Johnson & Johnson is proud of its heritage — not many companies top 120 years. But make no mistake: Its eyes are firmly fixed on the future.
The parent company of well-known brands, such as Neutrogena, Aveeno, Clean & Clear, Band-Aid and many others, announced the official debut of its Digital Beauty Innovation group during a session at the Consumer Electronics Show in Las Vegas on Tuesday. The announcement is a bit of a formality — the multi-disciplinary team has been unofficially operating for about a couple of years, and already has a win under its belt.
“Two years ago, we launched the light therapy mask, which was a first in acne treatment,” Sebastien Guillon, president of global beauty for Johnson & Johnson, told WWD. The project was a collaboration with skin-care device company La Lumiere. It was also one of the first projects to come out of the then-unofficial, ragtag technology group.
The newly christened DBI team formed out of some corporate introspection. “We realized that, for years and years, we were primarily selling lotions and creams, basically products in a jar or in a bottle,” he continued. “But with today’s technology, we are able to bring new services to our consumers and offer full services that go beyond the jar. That’s why we decided to create the digital beauty innovation group.”
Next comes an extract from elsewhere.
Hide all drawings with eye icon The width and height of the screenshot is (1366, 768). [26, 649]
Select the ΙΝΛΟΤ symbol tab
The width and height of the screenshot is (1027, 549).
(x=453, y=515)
He describes a growing need to sell product and solutions together, and to bring full service to consumers. Now a bona fide subgroup within the organization, the team is focusing on three key areas: skin diagnosis, adherence and devices and digital technologies. The work can range from developing guidance and coaching, to assessing potential tech start-up partners.
To help fill the funnel, Johnson & Johnson kicked off a little friendly competition a few weeks ago called The QuickFire Challenge. A program managed through its JLabs department, the latest event was the first time the contest was held for the company’s beauty business.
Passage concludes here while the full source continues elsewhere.